O governo quer proteger o sistema social de assistência à saúde e aumentar os benefícios e a cobertura da segurança social, definida como bem público. Propõe as seguintes medidas:


· Aumento gradual da contribuição dos empregadores, a partir de 3,25%.
· Aumentar a contribuição dos empregados, em 0,75%.
· Aumentar a contribuição do Estado para os trabalhadores do setor público, em 1,25%.
· Remover o teto proporcional ao salário, de modo que os que recebem salários mais altos passem a contribuir conforme a própria renda.
· Deduzir 5% nas aposentadorias atualmente pagas, em troca de os aposentados passarem a receber os mesmos benefícios de trabalhadores em atividade (atualmente não é assim).
· Manter em 750 o número de contribuições semanais mínimo para a concessão da aposentadoria.
· Manter a pensão reduzida e a pensão mínima.
· Manter o bônus de Natal.
· Manter o valor das aposentadorias, contra a desvalorização anual de 5%.
· Manter a propriedade pública de todas as clínicas de saúde do INSS.

Desenvolvimentos recentes

O presidente Daniel Ortega confirmou que o governo continuará a negociar com a Cosep, que representa os empresários do setor privado, e com as demais organizações que participam do diálogo sobre como defender a sustentabilidade do INSS. Os distúrbios prosseguem em várias regiões da Nicarágua, com notícias de mais mortos e feridos. Representantes da igreja, líderes do empresariado e políticos têm conclamado os grupos a porem fim à violência. 

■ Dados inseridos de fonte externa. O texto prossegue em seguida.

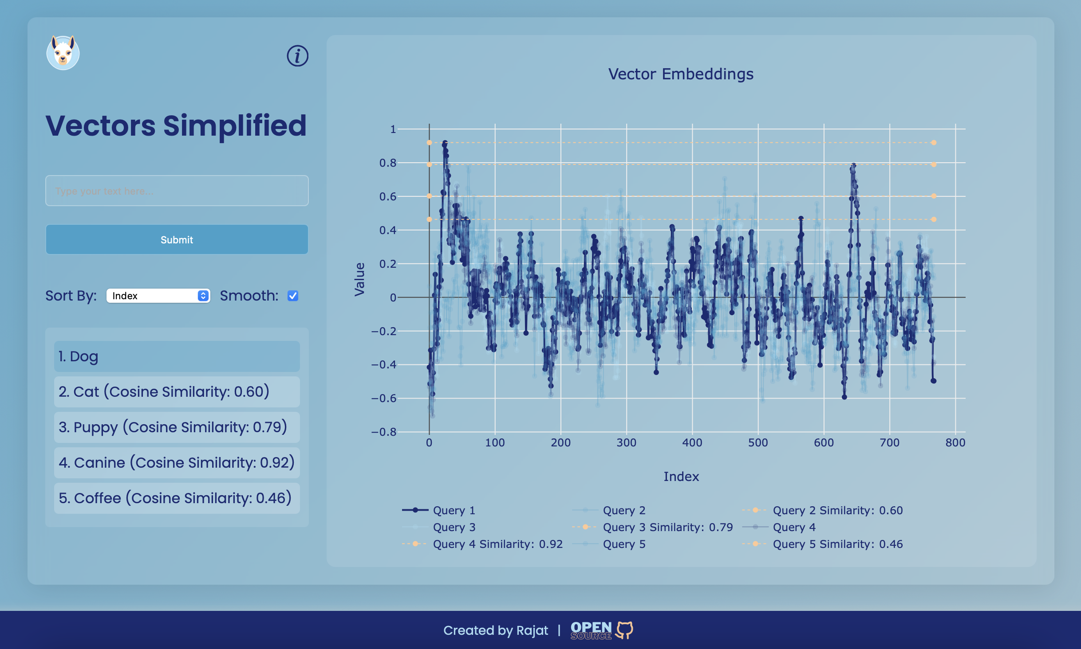Open the Sort By dropdown
The height and width of the screenshot is (649, 1081).
(158, 296)
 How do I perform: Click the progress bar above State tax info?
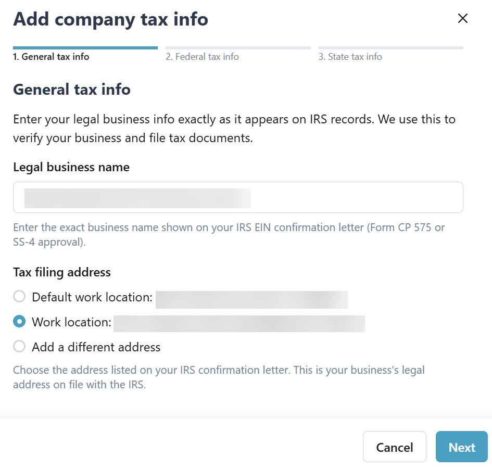tap(390, 48)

Para os grupos de direita que provocam e fomentam a violência, a questão da reforma do INSS é simplesmente o pretexto de momento. Mas ainda não se vê com clareza se há planos para provocar desestabilização de longo prazo.

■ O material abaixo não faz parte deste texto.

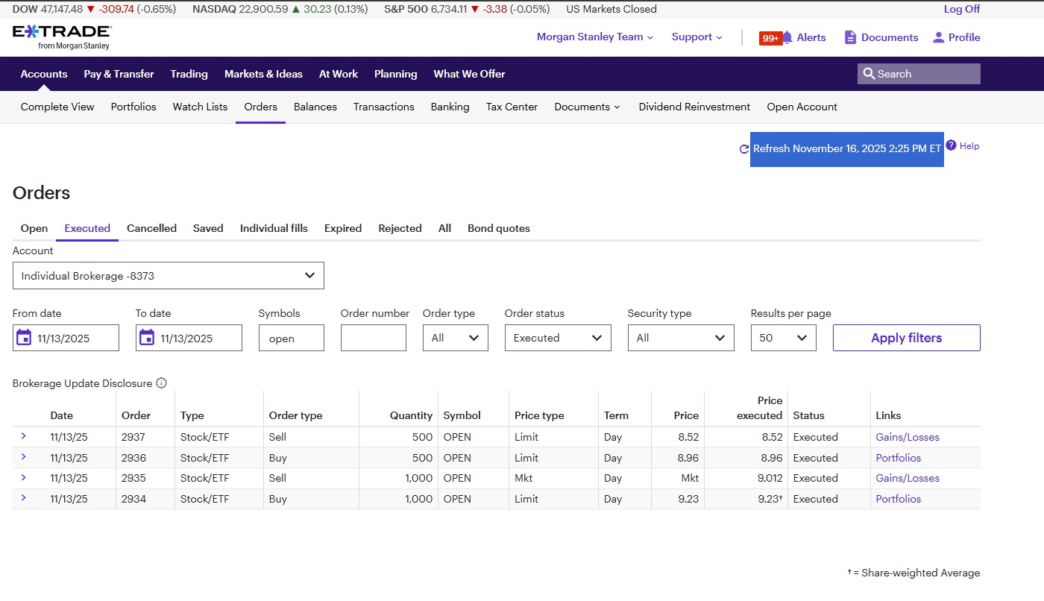
Task: Open the Documents icon in header
Action: point(850,37)
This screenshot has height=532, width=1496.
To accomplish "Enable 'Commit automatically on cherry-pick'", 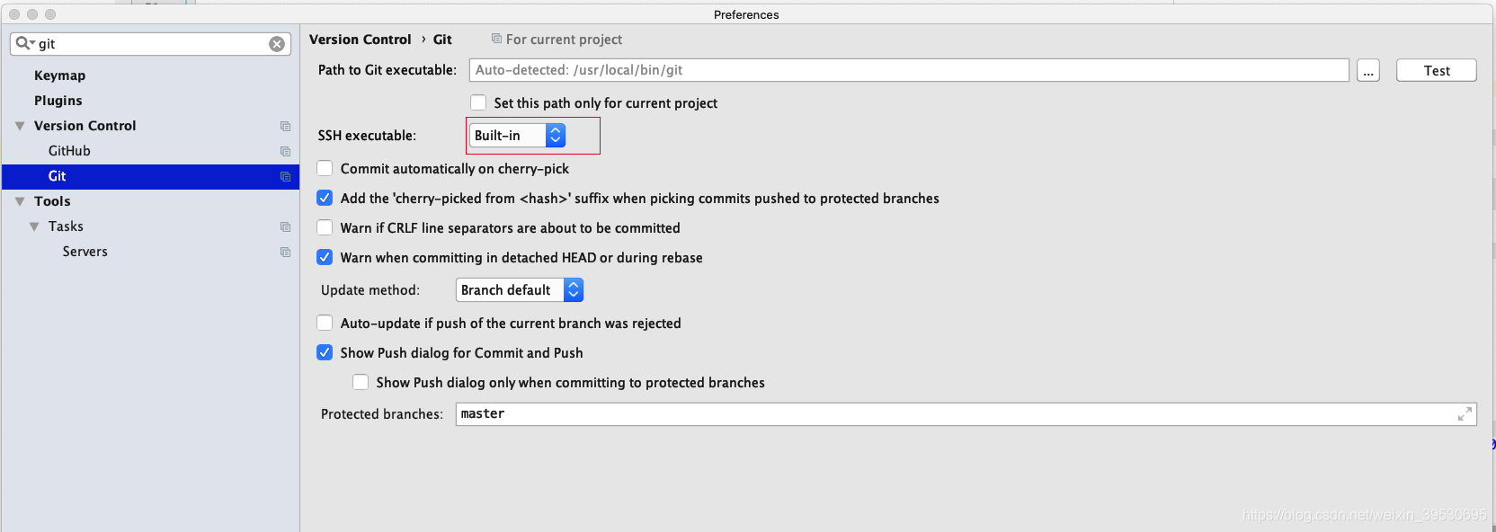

O padrão é em tudo idêntico ao que se viu na Líbia, na Costa do Marfim, na Síria, na Ucrânia, na Tailândia e na Venezuela [e em Brasília, Brasil, 2015-2016). Nesses países, minorias políticas de extrema direita conspiraram com elites estrangeiras – principalmente dos EUA e Europa – para derrubar o governo nacional eleito e o status quo constitucional e tomar o poder. 

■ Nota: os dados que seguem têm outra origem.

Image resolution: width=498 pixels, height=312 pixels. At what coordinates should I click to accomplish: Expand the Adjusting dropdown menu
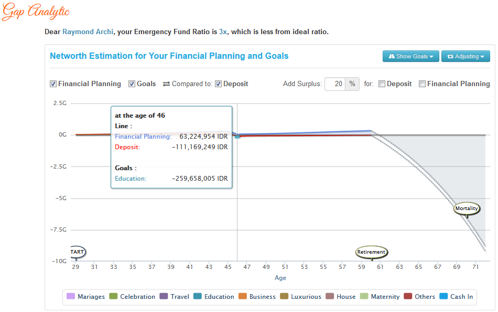click(x=465, y=56)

Na Nicarágua, uma pequena minoria de direita que fazia oposição ao governo abertamente buscou apoio financeiro e político nos EUA e na Europa explicitamente para minar até a total desestabilização o governo nacional sandinista. É óbvio que na Nicarágua se reaplica o modelo já tentado na Venezuela. 

As próximas poucas semanas dirão se a Nicarágua sofrerá mais uma intervenção dos EUA, com tudo que isso implica para o povo do país e da região.*******



[1] Interessante, para conhecer a discussão tensa que se trava dentro da esquerda mundial e também dentro da esquerda na Nicarágua sobre o governo sandinista de Daniel Ortega é "Daniel Ortega traiu a revolução sandinista", de 2016, de Miguel Urbano Rodrigues, conhecido dos brasileiros e falecido ano passado [NTs].